#### REQUEST
Put every line of the listing below into a JSON list of strings, one string per line, and leave out the blank lines.

(Text and item location listing)
++++++

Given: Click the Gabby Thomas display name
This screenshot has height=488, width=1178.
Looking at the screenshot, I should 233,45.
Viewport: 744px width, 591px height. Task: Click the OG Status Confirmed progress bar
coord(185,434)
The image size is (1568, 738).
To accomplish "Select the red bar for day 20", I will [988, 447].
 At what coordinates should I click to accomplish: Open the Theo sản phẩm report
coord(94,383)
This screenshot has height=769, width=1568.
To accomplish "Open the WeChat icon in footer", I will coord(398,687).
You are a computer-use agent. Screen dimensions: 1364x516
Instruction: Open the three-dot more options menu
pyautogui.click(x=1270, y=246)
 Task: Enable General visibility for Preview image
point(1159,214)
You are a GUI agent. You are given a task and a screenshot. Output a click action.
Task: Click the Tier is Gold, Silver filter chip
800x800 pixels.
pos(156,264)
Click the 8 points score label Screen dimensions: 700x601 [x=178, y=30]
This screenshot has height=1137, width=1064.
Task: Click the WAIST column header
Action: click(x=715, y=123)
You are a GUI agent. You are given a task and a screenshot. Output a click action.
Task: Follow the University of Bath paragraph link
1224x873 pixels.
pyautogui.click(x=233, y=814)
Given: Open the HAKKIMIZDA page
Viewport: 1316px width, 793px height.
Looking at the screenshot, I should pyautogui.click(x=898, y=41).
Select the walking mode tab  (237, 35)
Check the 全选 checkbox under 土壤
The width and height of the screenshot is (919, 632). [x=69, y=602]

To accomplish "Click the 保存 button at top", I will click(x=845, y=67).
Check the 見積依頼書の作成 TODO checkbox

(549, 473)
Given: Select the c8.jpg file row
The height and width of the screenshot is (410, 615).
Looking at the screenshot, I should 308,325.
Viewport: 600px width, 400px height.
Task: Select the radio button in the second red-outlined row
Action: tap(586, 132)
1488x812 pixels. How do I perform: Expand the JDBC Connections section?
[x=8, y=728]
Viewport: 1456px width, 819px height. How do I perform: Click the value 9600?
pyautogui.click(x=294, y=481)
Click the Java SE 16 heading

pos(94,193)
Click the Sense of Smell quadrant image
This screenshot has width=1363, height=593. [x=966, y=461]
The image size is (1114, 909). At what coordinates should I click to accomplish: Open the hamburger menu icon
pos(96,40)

++++++

#### RESPONSE TO THE EXERCISE
[
  "Given: Click the Gabby Thomas display name",
  "This screenshot has height=488, width=1178.",
  "Looking at the screenshot, I should 233,45.",
  "Viewport: 744px width, 591px height. Task: Click the OG Status Confirmed progress bar",
  "coord(185,434)",
  "The image size is (1568, 738).",
  "To accomplish \"Select the red bar for day 20\", I will [988, 447].",
  " At what coordinates should I click to accomplish: Open the Theo sản phẩm report",
  "coord(94,383)",
  "This screenshot has height=769, width=1568.",
  "To accomplish \"Open the WeChat icon in footer\", I will coord(398,687).",
  "You are a computer-use agent. Screen dimensions: 1364x516",
  "Instruction: Open the three-dot more options menu",
  "pyautogui.click(x=1270, y=246)",
  " Task: Enable General visibility for Preview image",
  "point(1159,214)",
  "You are a GUI agent. You are given a task and a screenshot. Output a click action.",
  "Task: Click the Tier is Gold, Silver filter chip",
  "800x800 pixels.",
  "pos(156,264)",
  "Click the 8 points score label Screen dimensions: 700x601 [x=178, y=30]",
  "This screenshot has height=1137, width=1064.",
  "Task: Click the WAIST column header",
  "Action: click(x=715, y=123)",
  "You are a GUI agent. You are given a task and a screenshot. Output a click action.",
  "Task: Follow the University of Bath paragraph link",
  "1224x873 pixels.",
  "pyautogui.click(x=233, y=814)",
  "Given: Open the HAKKIMIZDA page",
  "Viewport: 1316px width, 793px height.",
  "Looking at the screenshot, I should pyautogui.click(x=898, y=41).",
  "Select the walking mode tab  (237, 35)",
  "Check the 全选 checkbox under 土壤",
  "The width and height of the screenshot is (919, 632). [x=69, y=602]",
  "To accomplish \"Click the 保存 button at top\", I will click(x=845, y=67).",
  "Check the 見積依頼書の作成 TODO checkbox",
  "(549, 473)",
  "Given: Select the c8.jpg file row",
  "The height and width of the screenshot is (410, 615).",
  "Looking at the screenshot, I should 308,325.",
  "Viewport: 600px width, 400px height.",
  "Task: Select the radio button in the second red-outlined row",
  "Action: tap(586, 132)",
  "1488x812 pixels. How do I perform: Expand the JDBC Connections section?",
  "[x=8, y=728]",
  "Viewport: 1456px width, 819px height. How do I perform: Click the value 9600?",
  "pyautogui.click(x=294, y=481)",
  "Click the Java SE 16 heading",
  "pos(94,193)",
  "Click the Sense of Smell quadrant image",
  "This screenshot has width=1363, height=593. [x=966, y=461]",
  "The image size is (1114, 909). At what coordinates should I click to accomplish: Open the hamburger menu icon",
  "pos(96,40)"
]